## Work to complete
Within the records below, how many lines hold the string "screenshot"? State that number and nothing else.

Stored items
--------------------------------------------------

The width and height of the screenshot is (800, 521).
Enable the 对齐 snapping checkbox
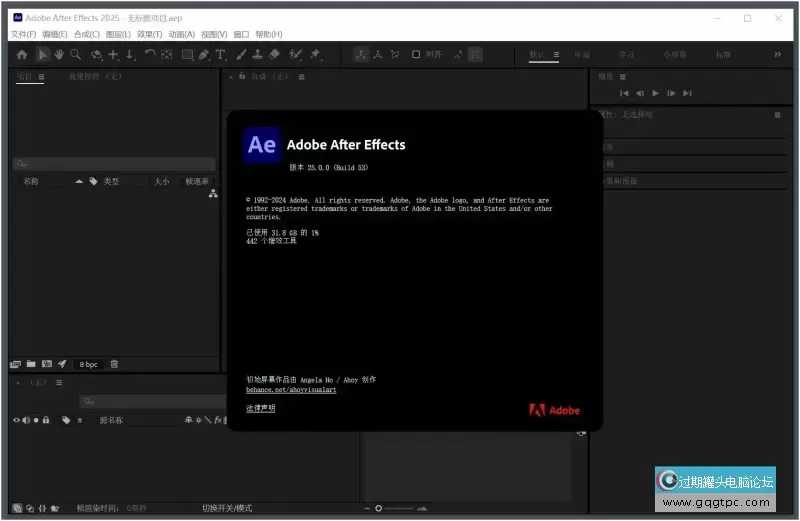point(416,55)
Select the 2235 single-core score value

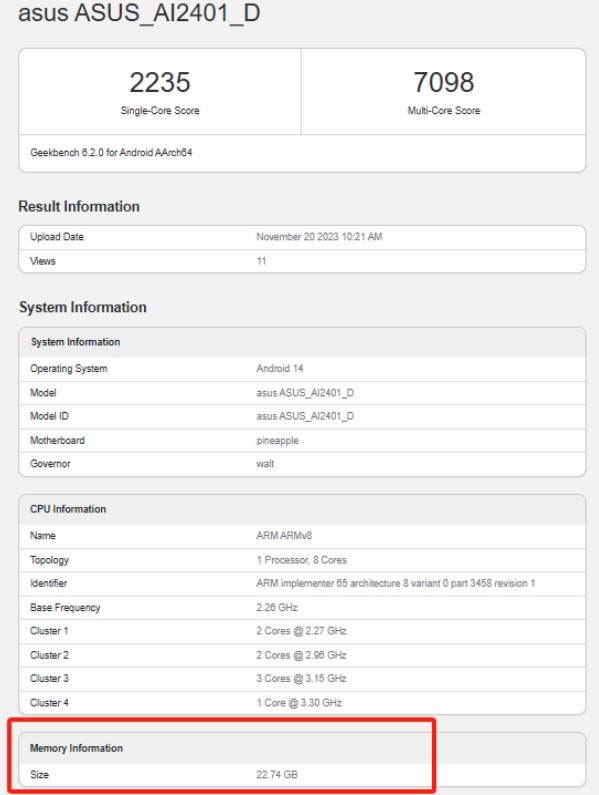click(160, 82)
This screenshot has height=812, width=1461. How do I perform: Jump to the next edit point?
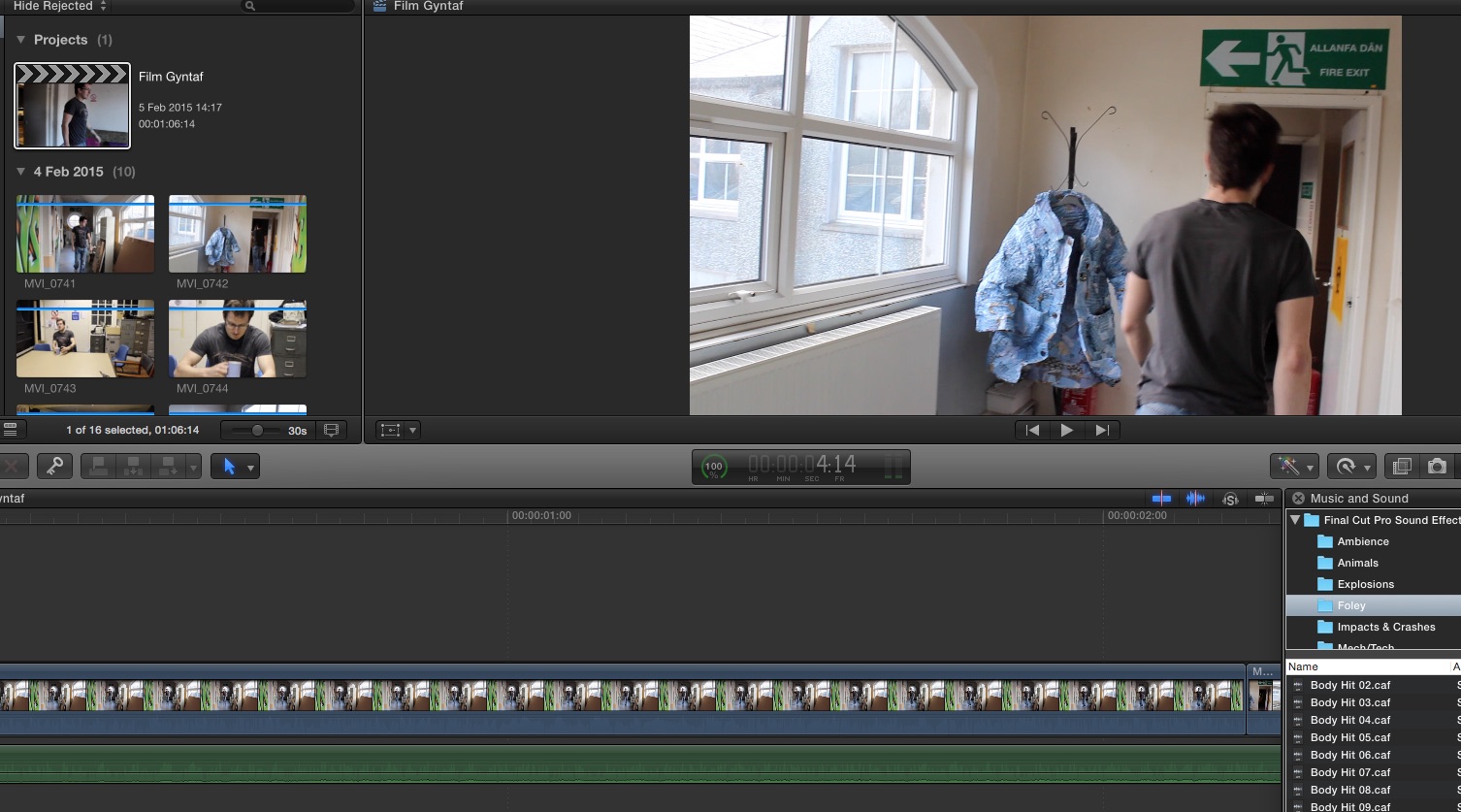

--------------------------------------------------

## Written solution
2